____ MATERIAL SUPPLIED

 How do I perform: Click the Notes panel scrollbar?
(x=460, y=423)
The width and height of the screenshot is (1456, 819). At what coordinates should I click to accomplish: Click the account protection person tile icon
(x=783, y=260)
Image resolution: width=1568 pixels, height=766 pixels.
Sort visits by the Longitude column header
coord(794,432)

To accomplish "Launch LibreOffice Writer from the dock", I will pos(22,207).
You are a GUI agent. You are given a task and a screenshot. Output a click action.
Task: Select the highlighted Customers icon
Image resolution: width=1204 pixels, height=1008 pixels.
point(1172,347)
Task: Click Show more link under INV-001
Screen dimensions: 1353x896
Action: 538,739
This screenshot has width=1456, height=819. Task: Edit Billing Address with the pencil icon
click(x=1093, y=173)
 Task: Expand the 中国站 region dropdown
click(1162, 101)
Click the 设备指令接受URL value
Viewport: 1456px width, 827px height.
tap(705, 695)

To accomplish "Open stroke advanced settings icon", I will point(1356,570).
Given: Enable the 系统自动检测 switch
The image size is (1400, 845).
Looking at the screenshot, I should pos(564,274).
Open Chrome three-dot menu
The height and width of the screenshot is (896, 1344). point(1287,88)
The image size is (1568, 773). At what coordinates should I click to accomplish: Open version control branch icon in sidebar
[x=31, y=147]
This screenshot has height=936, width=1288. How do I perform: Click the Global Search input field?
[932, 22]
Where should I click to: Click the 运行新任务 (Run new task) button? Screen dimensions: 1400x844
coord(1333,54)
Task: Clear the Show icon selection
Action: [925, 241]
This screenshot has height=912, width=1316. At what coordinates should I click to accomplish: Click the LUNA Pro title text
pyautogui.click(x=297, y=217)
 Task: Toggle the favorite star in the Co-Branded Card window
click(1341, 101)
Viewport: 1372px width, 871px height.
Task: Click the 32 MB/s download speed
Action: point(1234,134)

________

**AIM OF THE TASK**
Transcribe exactly, and only, the lines that extend from the one containing "This screenshot has width=1456, height=819." to the end of the records above, inclusive of both.

**EXERCISE RESULT**
This screenshot has width=1456, height=819. Task: Edit Billing Address with the pencil icon
click(x=1093, y=173)
 Task: Expand the 中国站 region dropdown
click(1162, 101)
Click the 设备指令接受URL value
Viewport: 1456px width, 827px height.
tap(705, 695)

To accomplish "Open stroke advanced settings icon", I will point(1356,570).
Given: Enable the 系统自动检测 switch
The image size is (1400, 845).
Looking at the screenshot, I should pos(564,274).
Open Chrome three-dot menu
The height and width of the screenshot is (896, 1344). point(1287,88)
The image size is (1568, 773). At what coordinates should I click to accomplish: Open version control branch icon in sidebar
[x=31, y=147]
This screenshot has height=936, width=1288. How do I perform: Click the Global Search input field?
[932, 22]
Where should I click to: Click the 运行新任务 (Run new task) button? Screen dimensions: 1400x844
coord(1333,54)
Task: Clear the Show icon selection
Action: [925, 241]
This screenshot has height=912, width=1316. At what coordinates should I click to accomplish: Click the LUNA Pro title text
pyautogui.click(x=297, y=217)
 Task: Toggle the favorite star in the Co-Branded Card window
click(1341, 101)
Viewport: 1372px width, 871px height.
Task: Click the 32 MB/s download speed
Action: point(1234,134)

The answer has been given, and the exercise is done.